What I had in mind was things like “make some appointments that I keep putting off” and “clear the junk out of my home office”. (I guess decluttering is the new weight loss resolution?) But apparently the universe didn’t get the memo.

I’ve written before about how contra dance has helped me grow. Well, the past few months have presented a whole new challenge. See, I’m on the organizing committee for my local dance community. A few months ago, we started talking about changing how we do things. It’s a bit esoteric and not essential to my point here, so I won’t go into details, but suffice to say that it’s about inclusivity. (If you really want to know, read the fifth paragraph of my last post about contra.)

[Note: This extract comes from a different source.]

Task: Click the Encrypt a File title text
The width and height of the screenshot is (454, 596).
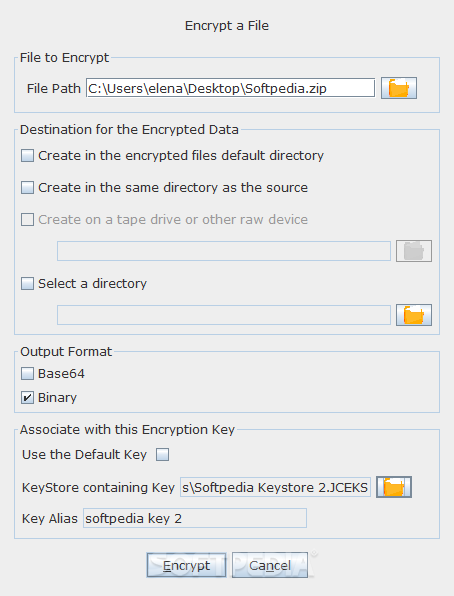Action: [x=227, y=25]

Here’s where I admit that I was the one who officially got things moving (after months of unofficial talking). Suddenly I found myself on the front lines along with two other women. We were planning out how to introduce it in such a way that everyone felt heard and included, even the people who liked the status quo and had never thought about doing things differently. I was writing copy for our website and newsletter. I was vetting the survey that my co-planner put together. I was talking to other dancers to find out how they felt about the proposed change.

We decided to do a trial event with the change in place. The event coincided with our Annual General Meeting. We knew sentiments were running high and there would be opposition. A heroic amount of planning went into managing that so, again, everyone would get a chance to feel heard. I was still terrified that the community would split apart.

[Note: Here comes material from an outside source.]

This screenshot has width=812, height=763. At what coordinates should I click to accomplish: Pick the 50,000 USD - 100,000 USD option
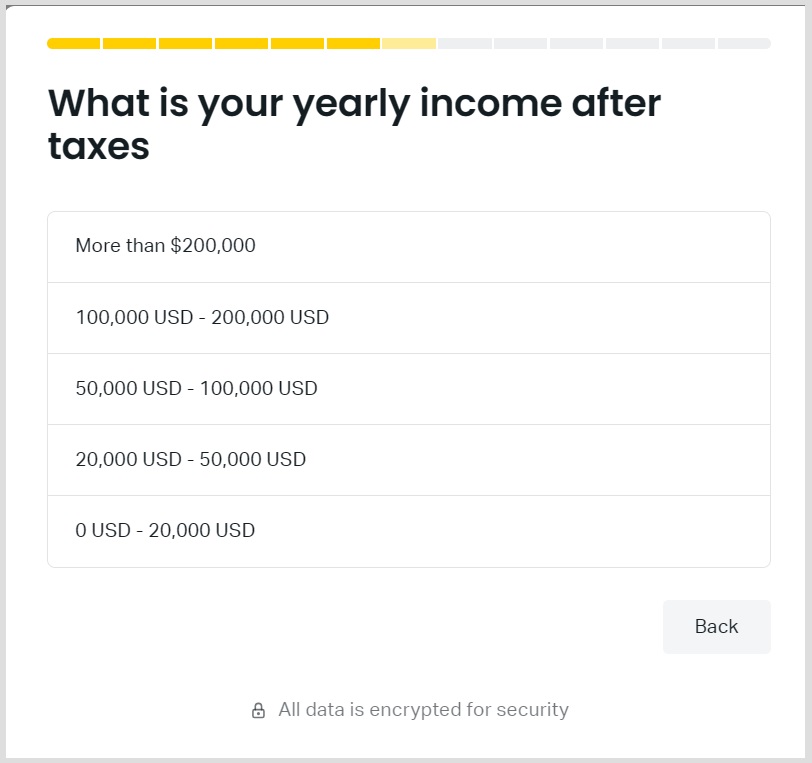coord(408,389)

It didn’t. The event was two weeks ago. It went beautifully. We haven’t quite managed to stick the landing yet, but all signs point to the community coming through this intact, through a process of consensus, with mutual respect still in place.

I did that.

I mean, we did that together–my co-planners were equally involved, and the three of us could never have managed it if the community hadn’t been so tight-knit to begin with. But somewhere along the way, I’ve turned into a community leader and I can’t even believe I just typed those words. I’ve leveled up. I don’t even know the limits of my capability anymore, and that’s kind of amazing.

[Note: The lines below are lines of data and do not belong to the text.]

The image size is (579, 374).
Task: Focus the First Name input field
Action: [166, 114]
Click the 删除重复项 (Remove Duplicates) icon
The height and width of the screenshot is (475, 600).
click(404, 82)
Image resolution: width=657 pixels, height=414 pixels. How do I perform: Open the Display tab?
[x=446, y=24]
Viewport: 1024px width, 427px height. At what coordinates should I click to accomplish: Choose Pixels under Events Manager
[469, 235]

(Four years ago, a friend of mine in that community talked me into attending an event for dance organizers even though I wasn’t one yet. Since then, I’ve run the newsletter for several years, co-wrote a code of conduct and a complaints policy to back it up, and now this. Hmmm. I guess he was right.)

The only drawback? This has taken up all my spare adulting energy for the past month.

Good thing it’s the Lunar New Year today. Adulting on the home front, here I come!

2 Comments:

  1. That is some marvelous and important adulting. Well done. 🙂

  2. Thank you! ^___^ I forgot to mention that my stress levels were through the roof and then I was sick for a full week after the event. So I guess the next step is to figure out how to do it without running myself into the ground…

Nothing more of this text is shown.